* **WORK INSTRUCTION**:
The answer must consist only of the lines in the records below from the line with "Where should I" to the line with "Screen dimensions: 952x944", both included, copied word for word with every picture left out.
[[ EXTRACTED INFORMATION, beginning ]]
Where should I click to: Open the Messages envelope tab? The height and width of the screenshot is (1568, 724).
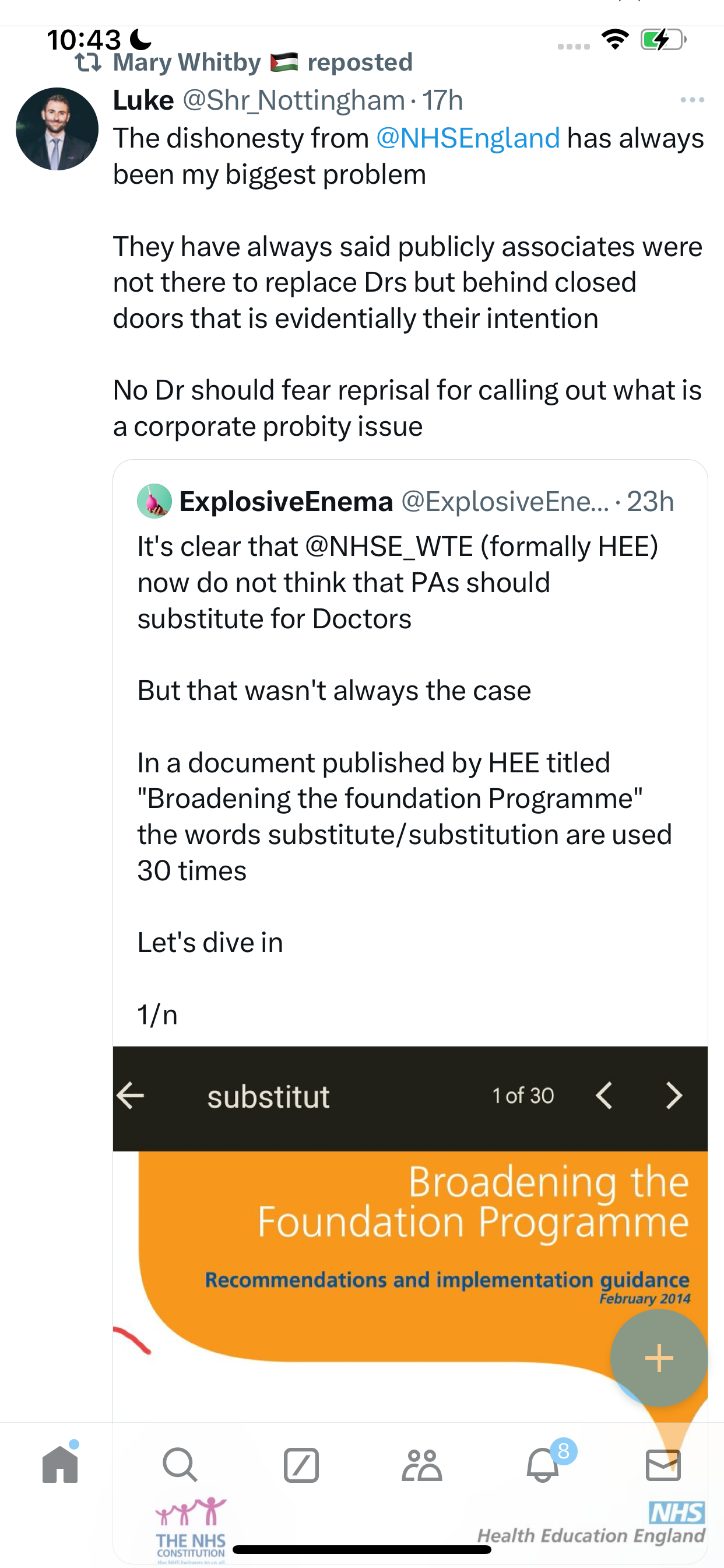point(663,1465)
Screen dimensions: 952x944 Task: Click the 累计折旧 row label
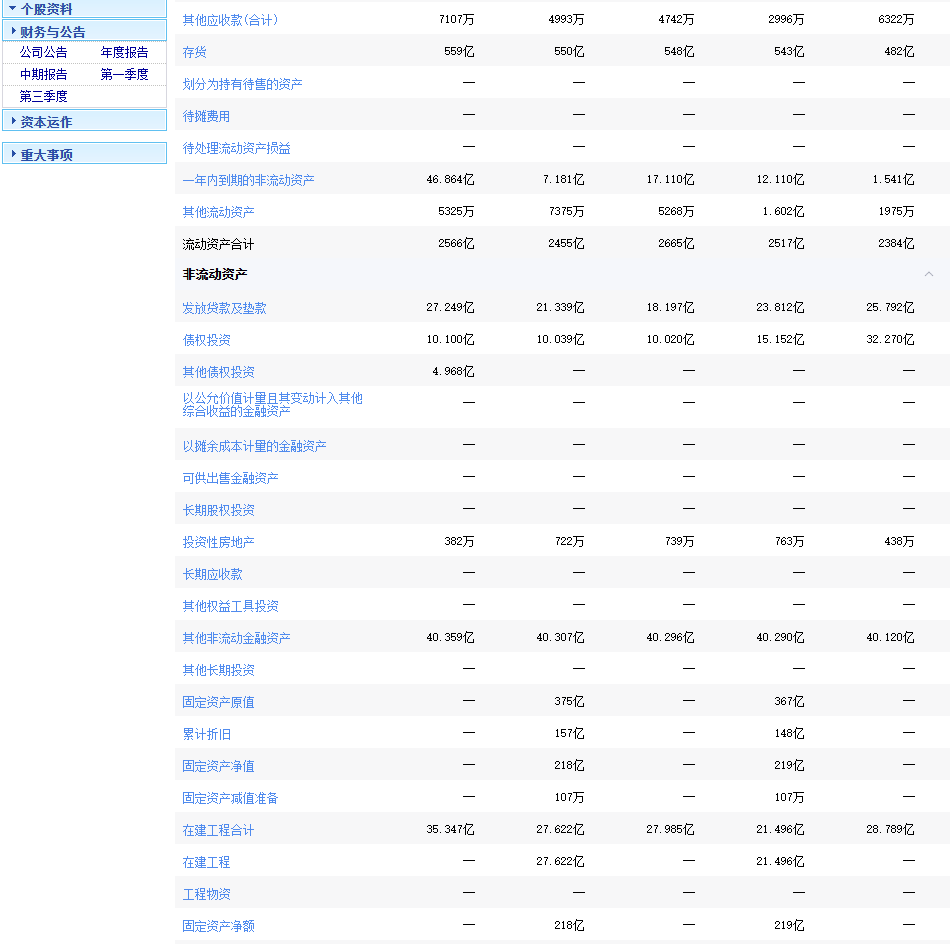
[[ EXTRACTED INFORMATION, end ]]
[[ EXTRACTED INFORMATION, beginning ]]
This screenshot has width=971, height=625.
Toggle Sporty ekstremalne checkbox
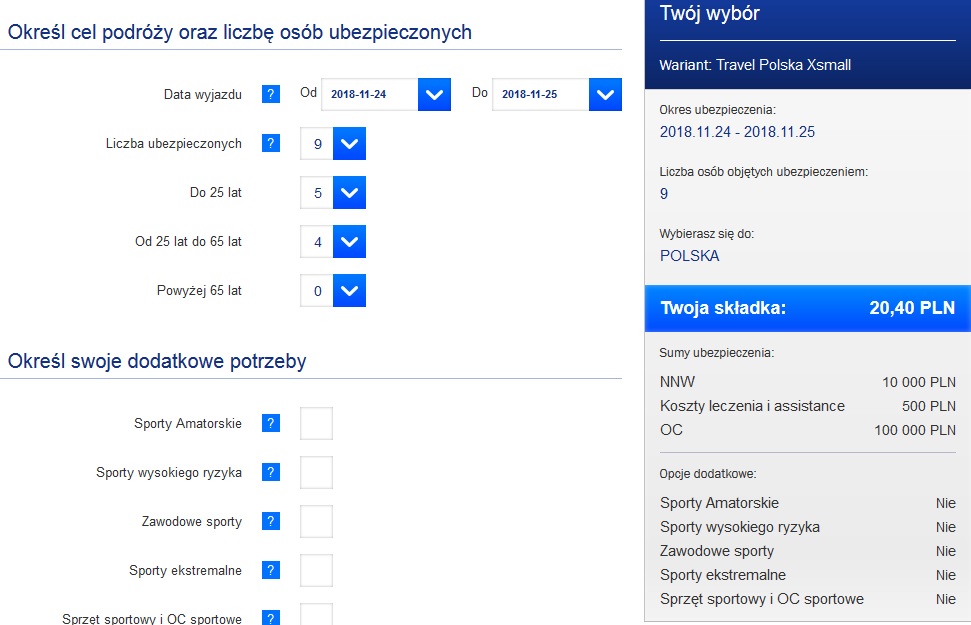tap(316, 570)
[[ EXTRACTED INFORMATION, end ]]
* **TASK ANSWER**:
Where should I click to: Open the Messages envelope tab? The height and width of the screenshot is (1568, 724).
point(663,1465)
Screen dimensions: 952x944 Task: Click the 累计折旧 row label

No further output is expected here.